David Kim joined NCATS in 2014 as a medicinal chemist working under Juan J. Marugan, Ph.D., on the Thymine Team within the Division of Pre-Clinical Innovation. Kim currently works on several medicinal chemistry projects focusing on small-molecule modulators against proteins of interest, including G protein-coupled receptors, lipid kinases and lysosomal enzymes. Working in collaboration with other NIH Institutes and Centers and academic groups, the Thymine Team aims to better understand the role of disease in bone homeostasis, infectious agents, cancer and lysosomal disorders. 

Kim started his career with the Schering-Plough Corporation in Kenilworth, New Jersey, in 2005. He worked on several medicinal chemistry projects, including the development of glucan synthase inhibitors for antifungal treatment, diacylglycerol acyltransferase inhibitors for diabetes treatment, and adenosine 2a antagonists for the treatment of Parkinson’s disease. In 2012, Kim subsequently worked for the Albany Molecular Research Institute, on an in-sourcing collaboration with Eli Lilly and Company, prior to joining NCATS.

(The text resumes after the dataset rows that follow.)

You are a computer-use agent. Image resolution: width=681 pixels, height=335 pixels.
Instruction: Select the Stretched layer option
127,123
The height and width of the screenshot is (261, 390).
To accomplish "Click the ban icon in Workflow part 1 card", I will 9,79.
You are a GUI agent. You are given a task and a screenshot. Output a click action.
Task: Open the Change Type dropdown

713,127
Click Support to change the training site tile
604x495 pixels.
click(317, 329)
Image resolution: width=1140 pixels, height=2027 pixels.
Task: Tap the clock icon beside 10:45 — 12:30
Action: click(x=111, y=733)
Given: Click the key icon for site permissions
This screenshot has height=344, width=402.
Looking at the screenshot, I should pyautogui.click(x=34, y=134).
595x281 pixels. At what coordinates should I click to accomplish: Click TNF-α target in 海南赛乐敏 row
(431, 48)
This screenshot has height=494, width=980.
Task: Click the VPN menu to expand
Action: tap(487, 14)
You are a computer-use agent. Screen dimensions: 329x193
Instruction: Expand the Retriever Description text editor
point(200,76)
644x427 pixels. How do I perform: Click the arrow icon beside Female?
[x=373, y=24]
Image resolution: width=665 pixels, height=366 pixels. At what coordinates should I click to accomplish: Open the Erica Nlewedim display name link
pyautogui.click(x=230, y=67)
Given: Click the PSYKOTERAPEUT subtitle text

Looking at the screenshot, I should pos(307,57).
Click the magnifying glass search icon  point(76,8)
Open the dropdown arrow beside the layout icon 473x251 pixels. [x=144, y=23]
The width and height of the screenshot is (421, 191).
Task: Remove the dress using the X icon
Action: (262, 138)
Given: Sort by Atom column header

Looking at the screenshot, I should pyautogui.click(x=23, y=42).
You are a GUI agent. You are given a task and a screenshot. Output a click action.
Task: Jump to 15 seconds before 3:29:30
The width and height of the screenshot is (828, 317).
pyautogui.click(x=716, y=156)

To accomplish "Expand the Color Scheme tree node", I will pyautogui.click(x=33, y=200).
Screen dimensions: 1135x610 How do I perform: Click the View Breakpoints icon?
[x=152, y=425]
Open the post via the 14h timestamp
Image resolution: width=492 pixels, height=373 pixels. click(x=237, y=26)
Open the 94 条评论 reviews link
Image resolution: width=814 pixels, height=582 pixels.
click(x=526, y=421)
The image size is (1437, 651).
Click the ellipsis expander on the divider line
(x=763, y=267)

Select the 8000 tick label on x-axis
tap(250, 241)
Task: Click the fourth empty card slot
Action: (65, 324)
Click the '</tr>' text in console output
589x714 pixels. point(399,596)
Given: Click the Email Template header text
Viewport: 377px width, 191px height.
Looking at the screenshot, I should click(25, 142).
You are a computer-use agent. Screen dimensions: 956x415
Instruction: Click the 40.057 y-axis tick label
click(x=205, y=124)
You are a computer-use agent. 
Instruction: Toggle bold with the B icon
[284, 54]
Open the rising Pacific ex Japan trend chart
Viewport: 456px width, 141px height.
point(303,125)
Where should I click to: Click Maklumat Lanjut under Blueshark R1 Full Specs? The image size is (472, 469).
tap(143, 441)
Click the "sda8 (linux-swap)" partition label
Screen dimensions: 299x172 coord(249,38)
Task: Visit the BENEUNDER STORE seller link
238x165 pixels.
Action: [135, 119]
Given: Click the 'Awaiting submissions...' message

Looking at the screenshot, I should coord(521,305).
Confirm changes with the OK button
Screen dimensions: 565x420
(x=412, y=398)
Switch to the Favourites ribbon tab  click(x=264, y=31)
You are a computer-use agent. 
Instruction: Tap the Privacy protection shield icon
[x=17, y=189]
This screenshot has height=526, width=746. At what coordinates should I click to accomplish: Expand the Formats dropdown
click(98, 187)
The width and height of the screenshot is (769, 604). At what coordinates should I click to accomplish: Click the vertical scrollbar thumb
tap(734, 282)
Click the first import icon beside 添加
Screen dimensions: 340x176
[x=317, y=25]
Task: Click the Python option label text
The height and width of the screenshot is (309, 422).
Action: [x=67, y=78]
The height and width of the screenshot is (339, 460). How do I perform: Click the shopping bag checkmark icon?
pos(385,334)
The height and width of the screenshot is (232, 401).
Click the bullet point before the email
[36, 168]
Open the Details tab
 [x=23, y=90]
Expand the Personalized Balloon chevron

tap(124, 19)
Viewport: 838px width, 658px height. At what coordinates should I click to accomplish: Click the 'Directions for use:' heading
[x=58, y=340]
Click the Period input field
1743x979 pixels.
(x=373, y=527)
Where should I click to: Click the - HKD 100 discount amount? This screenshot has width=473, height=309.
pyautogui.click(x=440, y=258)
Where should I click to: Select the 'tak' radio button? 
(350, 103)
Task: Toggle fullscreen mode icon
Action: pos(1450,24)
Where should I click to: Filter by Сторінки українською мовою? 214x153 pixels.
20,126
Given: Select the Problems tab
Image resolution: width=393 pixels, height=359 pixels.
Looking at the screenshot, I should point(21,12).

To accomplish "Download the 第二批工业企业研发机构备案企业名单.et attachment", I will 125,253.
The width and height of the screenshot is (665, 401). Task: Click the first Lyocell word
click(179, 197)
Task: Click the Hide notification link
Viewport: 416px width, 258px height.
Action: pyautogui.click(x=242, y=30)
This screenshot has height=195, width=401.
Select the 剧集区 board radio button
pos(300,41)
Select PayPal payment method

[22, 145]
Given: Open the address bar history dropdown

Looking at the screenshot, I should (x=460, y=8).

Kim earned his bachelor’s degree in chemistry from Emory University in 1996, his master’s degree in chemistry from the Georgia Institute of Technology in 2000, and his doctorate in synthetic organic chemistry from the University of California, San Diego, under Professor K.C. Nicolaou in 2005, where he completed the total synthesis of (-) Apicularen A and Halipeptin D. 

Research Topics

  • Thyroid-stimulating hormone receptor for bone homeostasis
  • Relaxin receptor I for cancer treatment
  • PI4K2a for treatment of infectious diseases
  • Galactocerebrosidase for treatment of Krabbe disease

Selected Publications

  1. A large scale high throughput screen identifies chemical inhibitors of phosphatidylinositol 4-kinase type II alpha.
  2. Discovery of a Positive Allosteric Modulator of the Thyrotropin Receptor: Potentiation of Thyrotropin-Mediated Preosteoblast Differentiation In Vitro.
  3. Potent DGAT1 Inhibitors in the Benzimidazole Class with a Pyridyl-oxy-cyclohexanecarboxylic Acid Moiety.
  4. Total synthesis of halipeptins A and D and analogues.
  5. Stereocontrolled total synthesis of apicularen A and its delta(17,18) Z isomer.